Mr. Cool aus New Orleans: Nachruf auf Allen Toussaint

Eine letzte Verneigung vor dem Produzenten, Songschreiber und Pianisten, der New Orleans in die Soul- und Funk-Ära führte.

Im Dezember 1971 lud ihn Robbie Robertson nach Woodstock ein, um dort an Bläser-Arrangements für The Band zu arbeiten. Zum Jahresende standen vier Konzerte in New York auf dem Programm, die für ein späteres Live-Album mitgeschnitten werden sollten. Doch das geplante Teamwork stand unter keinem guten Stern. Zunächst verlor Toussaint die Aktentasche, in der sich die Unterlagen für seine Arrangements befanden. Dann sorgte der eisige Winter für unerwartete Komplikationen: Toussaint, die schwüle Hitze von New Orleans gewohnt, hockte in einer eingeschneiten Holzhütte in Woodstock und fing sich prompt eine Mittelohr-Entzündung ein.
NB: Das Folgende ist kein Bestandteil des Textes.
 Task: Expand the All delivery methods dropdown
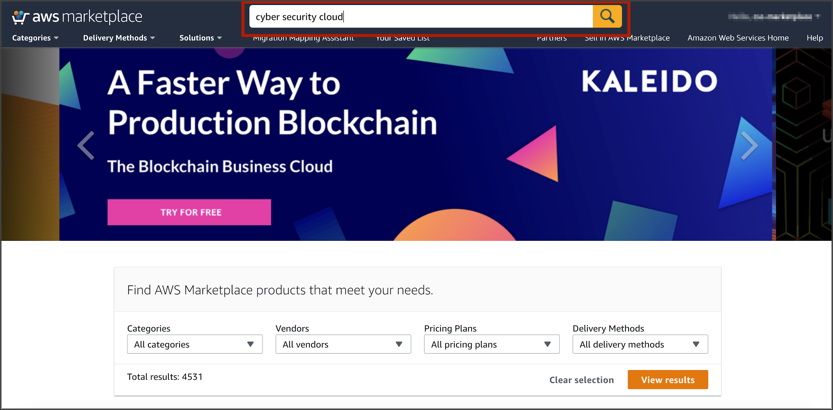tap(640, 344)
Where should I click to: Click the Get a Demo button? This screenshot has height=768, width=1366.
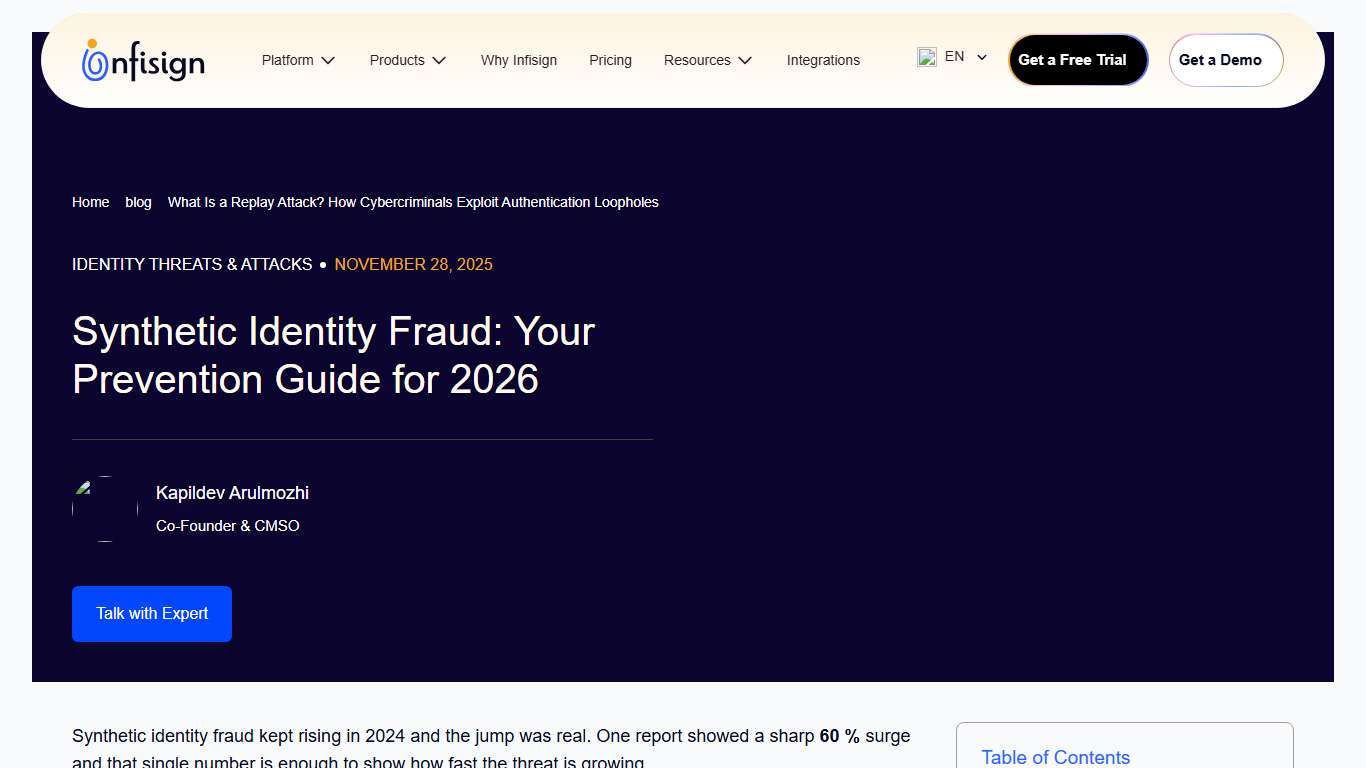point(1225,60)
„Ich weiß nicht, wie er noch die Kurve kratzte“, sagt Robertson, „aber irgendwie gelang es ihm, selbst unter diesen haarsträubenden Umständen ein Werk vollendeter Schönheit zu schaffen.“ Gemeint sind die meisterhaften, mitreißenden Bläser-Sätze, die das Doppelalbum „Rock Of Ages“ zu einem der größten Live-Dokumente der Rockgeschichte machten.
Es war seine Dreifach-Begabung als Produzent, Songschreiber und Pianist, die ihn weit über die Grenzen von New Orleans populär machte. Im Laufe von fast sechs Jahrzehnten exportierte er die Roots, aber auch die Lebensfreude seiner Heimatstadt in die ganze Welt – oft in Kooperation mit lokalen Größen und Stimmen wie Dr. John, Irma Thomas, Lee Dorsey oder Aaron Neville.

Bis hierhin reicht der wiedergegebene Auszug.